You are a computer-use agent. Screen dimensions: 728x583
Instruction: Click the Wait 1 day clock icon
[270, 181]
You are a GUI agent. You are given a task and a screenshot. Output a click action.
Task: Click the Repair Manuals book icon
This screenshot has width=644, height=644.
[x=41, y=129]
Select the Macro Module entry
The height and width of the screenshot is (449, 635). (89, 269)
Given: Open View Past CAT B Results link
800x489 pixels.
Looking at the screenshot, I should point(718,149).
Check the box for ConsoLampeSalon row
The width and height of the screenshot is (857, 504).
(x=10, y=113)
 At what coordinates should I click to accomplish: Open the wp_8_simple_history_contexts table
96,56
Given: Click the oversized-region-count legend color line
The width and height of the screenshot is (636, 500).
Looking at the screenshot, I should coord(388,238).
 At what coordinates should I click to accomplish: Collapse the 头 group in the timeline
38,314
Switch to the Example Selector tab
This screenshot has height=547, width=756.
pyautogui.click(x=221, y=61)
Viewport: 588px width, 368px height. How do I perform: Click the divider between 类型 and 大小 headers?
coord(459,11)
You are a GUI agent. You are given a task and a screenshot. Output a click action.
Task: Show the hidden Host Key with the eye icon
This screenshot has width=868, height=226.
___
* WHAT YOU HAVE TO DO: The records above should be copied out again in full, exactly as they appear.

* PROBLEM SOLUTION:
You are a computer-use agent. Screen dimensions: 728x583
Instruction: Click the Wait 1 day clock icon
[270, 181]
You are a GUI agent. You are given a task and a screenshot. Output a click action.
Task: Click the Repair Manuals book icon
This screenshot has width=644, height=644.
[x=41, y=129]
Select the Macro Module entry
The height and width of the screenshot is (449, 635). (89, 269)
Given: Open View Past CAT B Results link
800x489 pixels.
Looking at the screenshot, I should point(718,149).
Check the box for ConsoLampeSalon row
The width and height of the screenshot is (857, 504).
(x=10, y=113)
 At what coordinates should I click to accomplish: Open the wp_8_simple_history_contexts table
96,56
Given: Click the oversized-region-count legend color line
The width and height of the screenshot is (636, 500).
Looking at the screenshot, I should coord(388,238).
 At what coordinates should I click to accomplish: Collapse the 头 group in the timeline
38,314
Switch to the Example Selector tab
This screenshot has height=547, width=756.
pyautogui.click(x=221, y=61)
Viewport: 588px width, 368px height. How do I perform: Click the divider between 类型 and 大小 headers?
coord(459,11)
You are a GUI agent. You are given a task and a screenshot. Output a click action.
Task: Show the hidden Host Key with the eye icon
This screenshot has width=868, height=226.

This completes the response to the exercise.